Mike Clark has heard the refrain many times.

"The kids are bored. They really don't know what to do with themselves. And the parents here are under a lot of pressure, commuting, working two jobs. A lot of the kids are left to fend for themselves, and they don't really know how," he said.

Clark told of civic center regulars who "shoot off .32s in the parking lot, just to be big," and who drink and use drugs. One young man severely beat Clark with a pool cue in Clark's office earlier this year.

A cause of restlessness may be Prince William County's year-round school system.

Students are at school for nine weeks, then off for three, 12 months a year. As a result, many young people have unwieldy chunks of time on their hands.

Three weeks is seldom long enough to take or get a part-time job. And time seldom "fits" with the vacation schedules of the rest of the family. In addition, truancy is at an all-time high, according to Sgt. Raymond Williams, commander of the county police's youth division at the Garfield substation.
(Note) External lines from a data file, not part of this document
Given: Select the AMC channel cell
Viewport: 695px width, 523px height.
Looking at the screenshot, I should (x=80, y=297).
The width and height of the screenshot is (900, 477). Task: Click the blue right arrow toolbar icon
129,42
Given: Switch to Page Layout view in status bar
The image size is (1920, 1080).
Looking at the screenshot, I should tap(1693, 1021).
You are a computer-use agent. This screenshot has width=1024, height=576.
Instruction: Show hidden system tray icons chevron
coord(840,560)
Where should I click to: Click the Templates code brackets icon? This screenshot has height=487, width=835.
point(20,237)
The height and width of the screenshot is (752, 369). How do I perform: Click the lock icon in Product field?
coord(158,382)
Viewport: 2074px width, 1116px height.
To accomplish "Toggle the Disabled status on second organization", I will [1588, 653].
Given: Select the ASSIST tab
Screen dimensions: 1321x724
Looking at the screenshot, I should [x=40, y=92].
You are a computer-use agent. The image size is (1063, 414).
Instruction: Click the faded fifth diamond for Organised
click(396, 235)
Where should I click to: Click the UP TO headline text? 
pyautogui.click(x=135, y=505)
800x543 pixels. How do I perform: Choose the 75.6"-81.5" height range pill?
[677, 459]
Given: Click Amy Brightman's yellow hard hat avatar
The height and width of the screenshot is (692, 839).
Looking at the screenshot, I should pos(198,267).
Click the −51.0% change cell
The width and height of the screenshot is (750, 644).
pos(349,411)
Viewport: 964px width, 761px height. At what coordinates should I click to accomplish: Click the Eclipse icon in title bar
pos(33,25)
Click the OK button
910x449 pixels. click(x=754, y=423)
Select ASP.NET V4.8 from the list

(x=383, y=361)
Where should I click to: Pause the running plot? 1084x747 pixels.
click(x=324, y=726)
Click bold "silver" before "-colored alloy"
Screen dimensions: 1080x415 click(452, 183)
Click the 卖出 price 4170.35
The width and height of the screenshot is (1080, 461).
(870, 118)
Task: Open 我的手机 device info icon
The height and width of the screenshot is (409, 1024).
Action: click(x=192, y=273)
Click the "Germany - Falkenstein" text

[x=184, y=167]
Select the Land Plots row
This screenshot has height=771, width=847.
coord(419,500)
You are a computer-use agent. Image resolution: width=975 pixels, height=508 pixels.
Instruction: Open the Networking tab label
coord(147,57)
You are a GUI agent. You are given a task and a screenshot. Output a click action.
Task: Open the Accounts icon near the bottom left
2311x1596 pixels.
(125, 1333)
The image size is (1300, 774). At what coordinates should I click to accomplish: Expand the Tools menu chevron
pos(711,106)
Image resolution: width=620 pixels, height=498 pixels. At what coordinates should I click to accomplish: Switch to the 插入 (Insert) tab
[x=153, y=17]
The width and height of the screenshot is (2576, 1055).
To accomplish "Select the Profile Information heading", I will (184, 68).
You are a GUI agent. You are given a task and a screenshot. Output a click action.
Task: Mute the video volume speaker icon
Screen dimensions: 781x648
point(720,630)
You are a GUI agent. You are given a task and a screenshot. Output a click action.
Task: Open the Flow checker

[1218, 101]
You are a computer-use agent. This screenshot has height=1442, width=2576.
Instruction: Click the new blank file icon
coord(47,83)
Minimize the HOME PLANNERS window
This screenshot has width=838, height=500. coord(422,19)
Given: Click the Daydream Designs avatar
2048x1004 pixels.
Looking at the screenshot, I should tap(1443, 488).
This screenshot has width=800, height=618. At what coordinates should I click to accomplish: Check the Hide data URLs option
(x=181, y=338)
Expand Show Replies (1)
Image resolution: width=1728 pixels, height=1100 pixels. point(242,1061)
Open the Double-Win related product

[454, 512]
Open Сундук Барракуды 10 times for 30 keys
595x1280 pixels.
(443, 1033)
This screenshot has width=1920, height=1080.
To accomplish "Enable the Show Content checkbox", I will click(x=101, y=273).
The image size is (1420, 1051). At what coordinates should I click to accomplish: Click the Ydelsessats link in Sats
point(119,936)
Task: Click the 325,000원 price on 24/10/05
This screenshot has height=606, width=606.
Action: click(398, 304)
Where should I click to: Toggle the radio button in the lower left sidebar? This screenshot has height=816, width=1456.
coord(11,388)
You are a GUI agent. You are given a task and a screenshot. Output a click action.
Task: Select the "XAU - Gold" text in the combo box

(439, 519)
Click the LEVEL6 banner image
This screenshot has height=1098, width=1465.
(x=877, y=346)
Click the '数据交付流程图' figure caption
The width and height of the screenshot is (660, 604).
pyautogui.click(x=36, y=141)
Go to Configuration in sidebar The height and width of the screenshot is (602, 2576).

"But most of these kids are good," said Clark. "I feel it's a small percentage that's causing the problem."

Sgt. Williams agreed. "Maybe 10 or 20 kids are doing it," he said. "It's the same ones all the time. I've got files in here on some of the them that it takes both hands to hold." In general, however, Sgt. Williams said, Dale City's crime rates are "exactly the same as the rest of the county."

Will any of Dale City's problems change, or abate? No one in the city's equation thinks so.

The only certainty about the community's future is that it will grow - probably by about 500 units a year, according to Walvius. Meanwhile, said Clark, "Dale City is no longer a new community. It's got pluses and minuses . . . It's becoming just like everyplace else."